A presidente do CDS-PP, Assunção Cristas, manifestou-se esta quinta-feira preocupada com as previsões do FMI e defendeu que atitude do Governo põe Portugal "nos radares" para ser objeto de comentários "menos felizes", como o do ministro alemão das Finanças.

"O que eu gostaria é que Portugal de facto não se pusesse nos radares e não se pusesse na situação de ser objeto de comentários porventura menos felizes", afirmou à Lusa Assunção Cristas, após um almoço-conferência sobre o Brexit, na sede do CDS em Lisboa.

A líder centrista criticou que haja uma "conversa pública tida com muita ligeireza", com declarações contraditórias por parte do primeiro-ministro e do ministro das Finanças, ao mesmo tempo que existem número que "são objetivos, são reais e muito preocupantes sobre o desempenho da nossa economia".

"Obviamente que isto se presta a comentários mais ou menos infelizes", declarou.

Cristas disse também ter lido com preocupação a avaliação do Fundo Monetário Internacional (FMI) divulgada esta quinta-feira.

"Eu não sei se o FMI está correto, nós vimos o FMI noutros momentos também fazer projeções que não se verificaram. Eu olho sempre com muita cautela, mas também com muita preocupação. O FMI o que nos diz hoje é que não vamos crescer 1,4% - recordo que o Governo prevê 1,8% -, que eram o que previam, mas crescer 1% e que o défice vai ficar em 3%.", sustentou.

Apesar de considerar que o ministro das Finanças, Mário Centeno, não conseguiu "esclarecer como vai fazer as suas revisões", à líder do CDS parece que "inexoravelmente alguma coisa terá de ser ajustada".

"Recordo que Portugal e Espanha receberam carta da Comissão Europeia para dizerem o que vão fazer se for necessário ajustar alguma coisa do ponto de vista orçamental. Espanha terá respondido, o Governo não terá respondido, ou pelo menos não de forma substancial, apenas foi dizendo que está tudo bem e não será necessário mais nada e ainda esta semana o senhor primeiro-ministro disse que não será preciso mais nada", declarou.

"Mais uma vez sinto que o senhor primeiro-ministro fala com muita ligeireza dos temas, toca nos temas como se não tivessem relevância, tanto é em relação ao crescimento económico, como em relação ao sistema financeiro, quando lançou a ideia de que precisamos de um veículo de 20 mil milhões de euros e depois não voltou a explicar nada nem a tocar no assunto", reforçou.

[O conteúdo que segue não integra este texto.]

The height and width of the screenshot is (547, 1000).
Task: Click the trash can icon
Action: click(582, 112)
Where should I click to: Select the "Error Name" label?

De acordo com a agência Bloomberg, Wolfgang Schauble afirmou na quarta-feira, numa conferência, em Berlim, que Portugal está a pedir "um novo programa" e que "vai consegui-lo". Depois, o governante alemão corrigiu aos jornalistas as suas declarações: "Os portugueses não o querem e não vão precisar [de um segundo resgate] se cumprirem as regras europeias", precisou.

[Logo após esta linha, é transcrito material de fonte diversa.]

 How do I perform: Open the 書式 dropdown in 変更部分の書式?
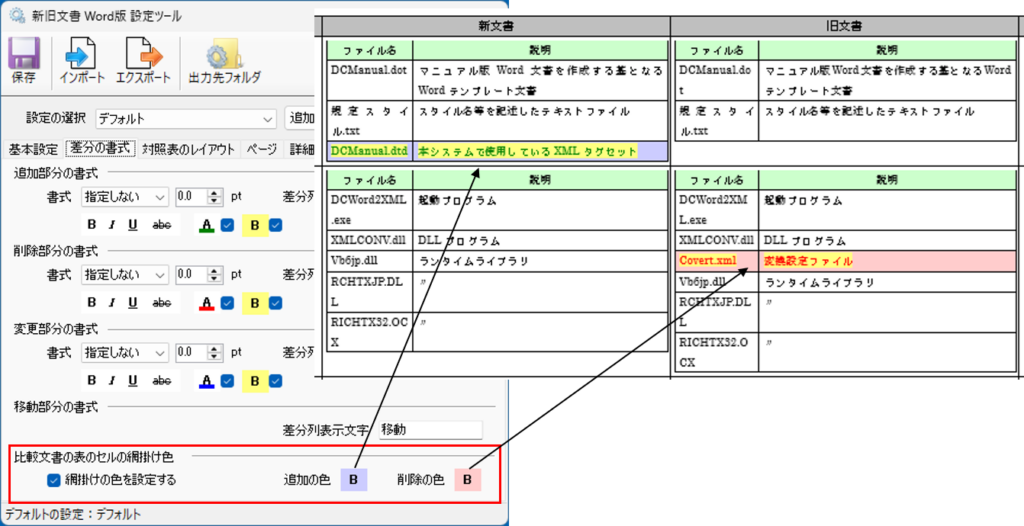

"Eles têm de cumprir as regras europeias ou então vão ter dificuldades", disse o ministro das Finanças alemão.

O FMI reviu esta quinta-feira em alta a previsão para o défice de Portugal este ano, passando de 2,9% para 3,0%, acima dos 2,2% projetados pelo Governo, alertando ainda para "riscos negativos".

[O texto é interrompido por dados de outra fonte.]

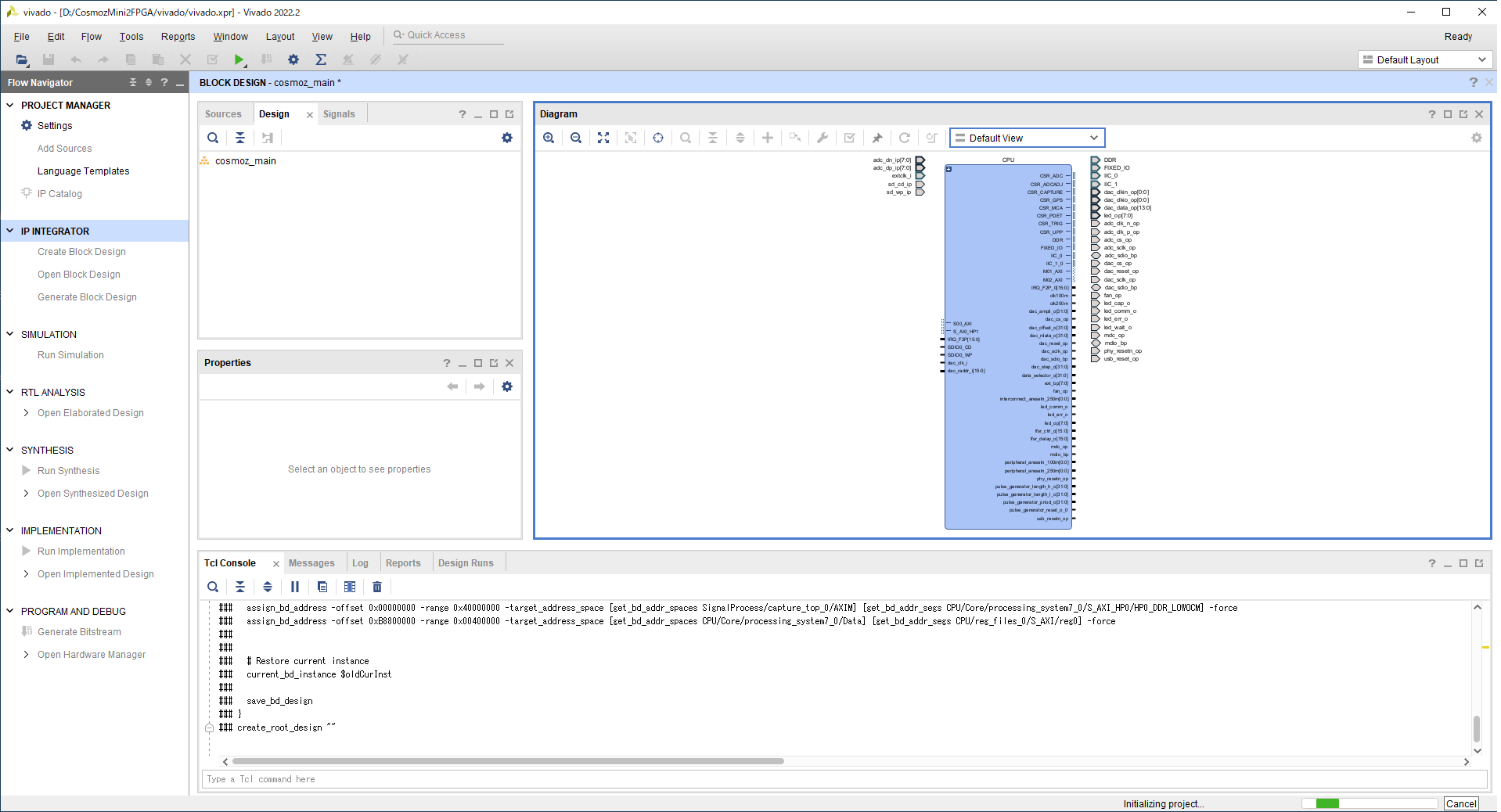Clear Tcl Console with trash icon

click(377, 587)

"Tendo em conta estes riscos, provavelmente serão precisas mais medidas para apoiar a restrição da despesa para garantir que o objetivo orçamental deste ano, de 2,2% do PIB [Produto Interno Bruto], é alcançado. Na ausência de passos adicionais, o FMI projeta num défice próximo dos 3% do PIB", lê-se no comunicado de conclusão da quarta missão pós-programa e dos trabalhos ao abrigo do Artigo IV, hoje publicado.

O FMI saúda o compromisso orçamental do Governo para este ano, que continua a ser uma redução do défice para os 2,2%, mas alerta para riscos à angariação de receitas "num contexto de fraco crescimento", considerando que "podem surgir pressões na despesa na segunda metade do ano".